[Records from a collection]

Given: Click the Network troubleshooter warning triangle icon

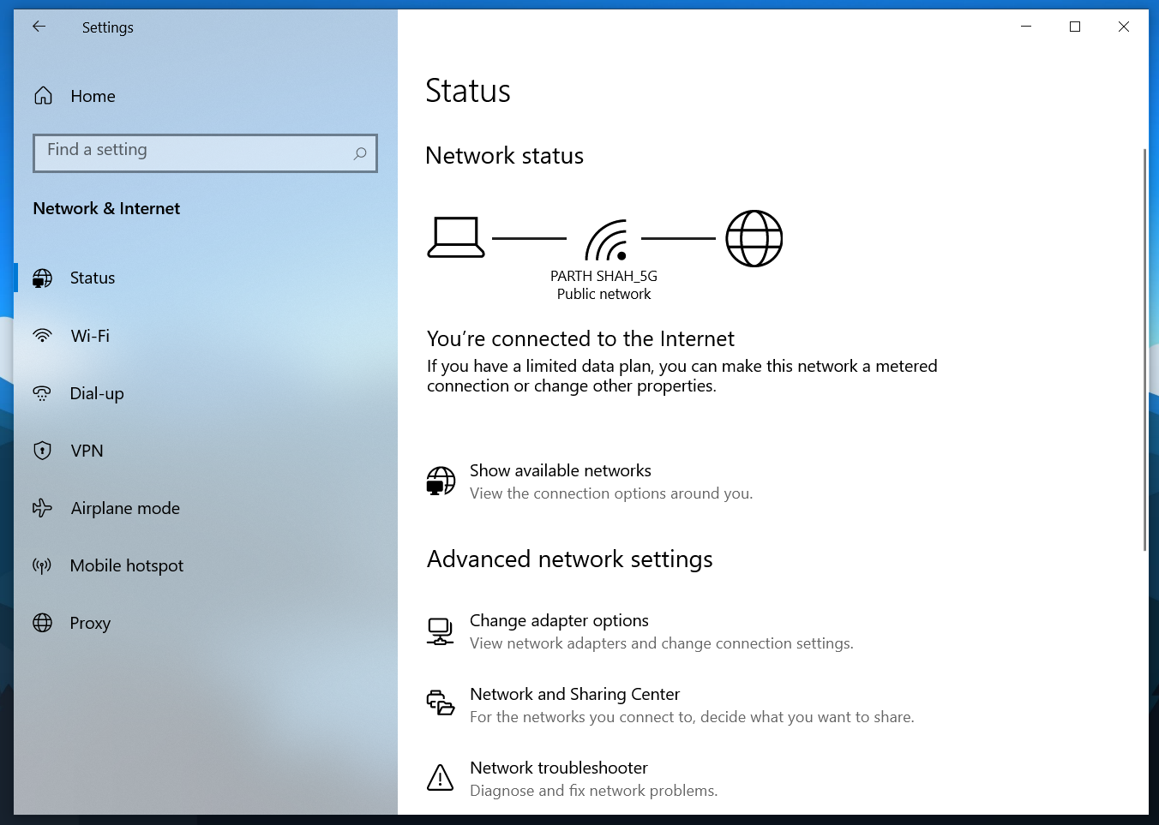Looking at the screenshot, I should coord(440,778).
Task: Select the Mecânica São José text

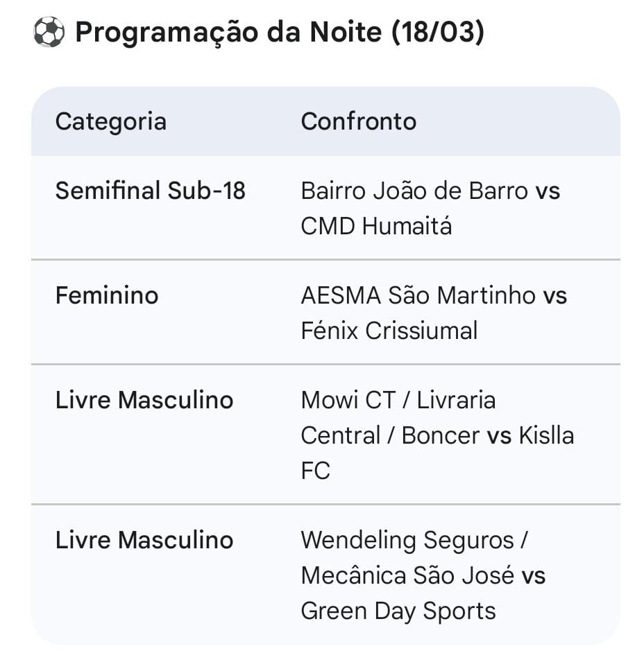Action: point(407,575)
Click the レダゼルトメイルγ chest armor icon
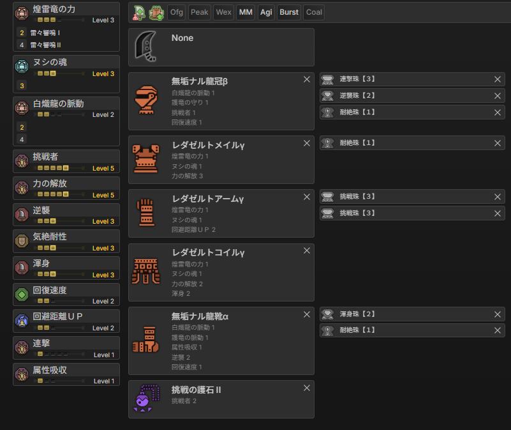 [145, 159]
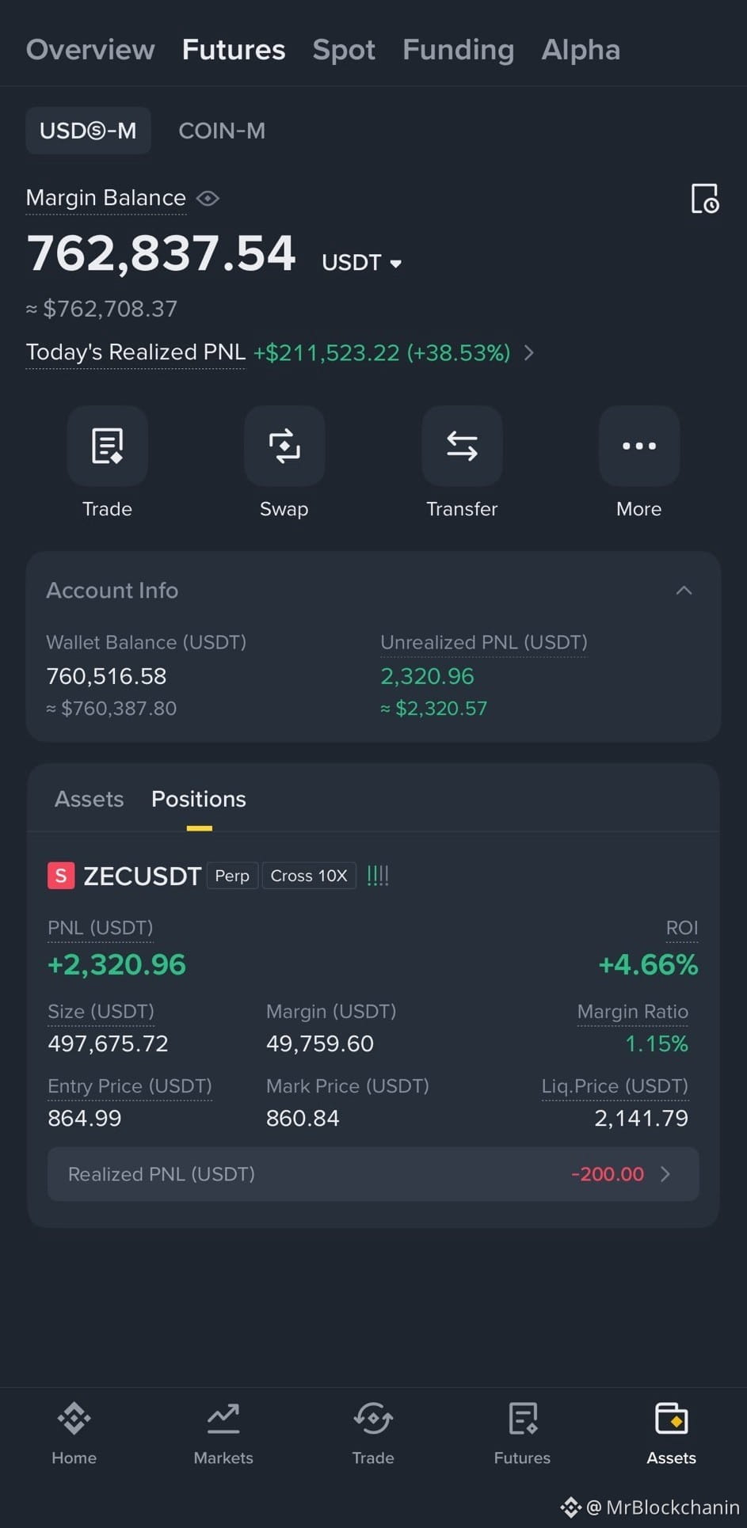Open Futures in bottom navigation

coord(522,1433)
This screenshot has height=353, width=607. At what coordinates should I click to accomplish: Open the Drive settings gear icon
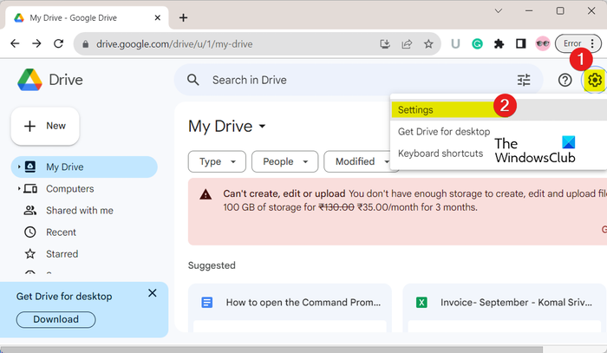tap(594, 80)
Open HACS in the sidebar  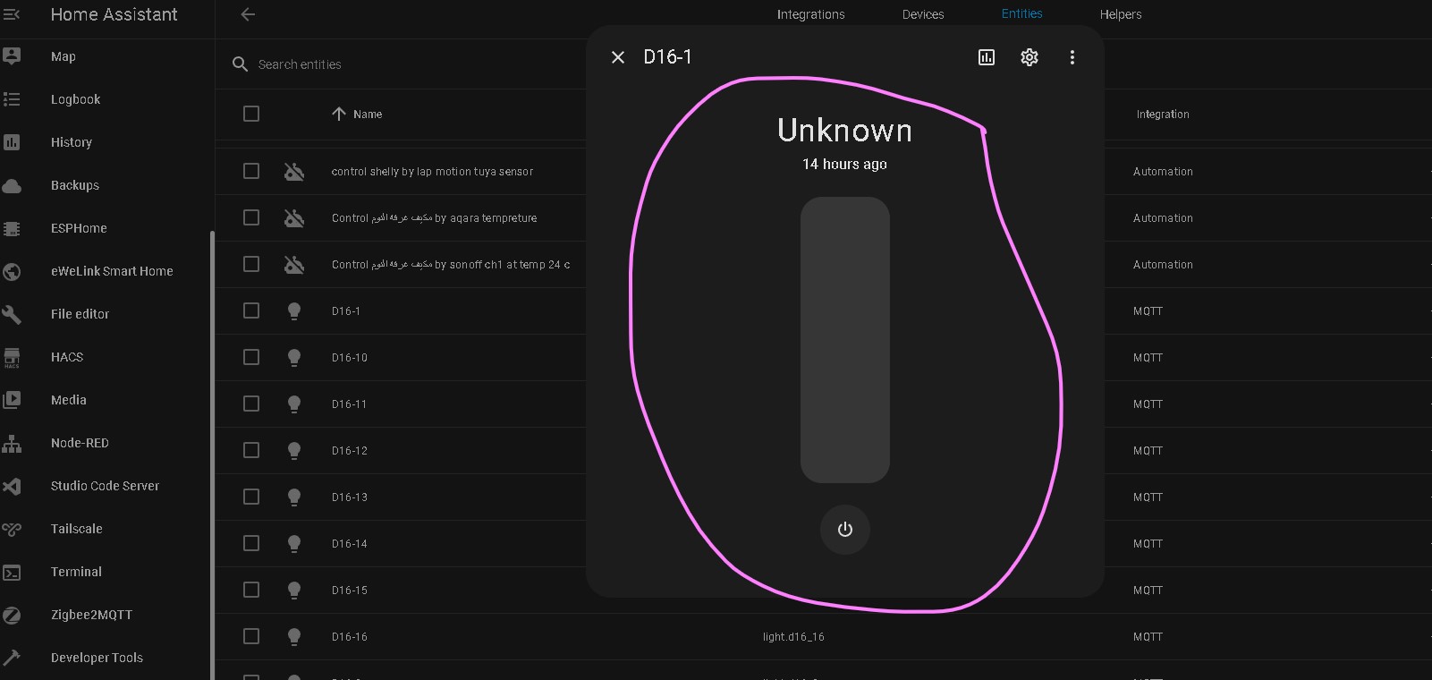(67, 357)
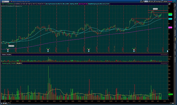Click the wrench chart settings icon
177x105 pixels.
[143, 1]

Exercise prompt: Reproduce the listing from its first line through the line containing "coord(522,1433)", with both ends included. Leave the pictures out.

Worked solution:
Given: Click the Network troubleshooter warning triangle icon

Looking at the screenshot, I should coord(440,778).
Task: Select the Mecânica São José text

Action: point(407,575)
Click the レダゼルトメイルγ chest armor icon
 [145, 159]
Open Futures in bottom navigation

coord(522,1433)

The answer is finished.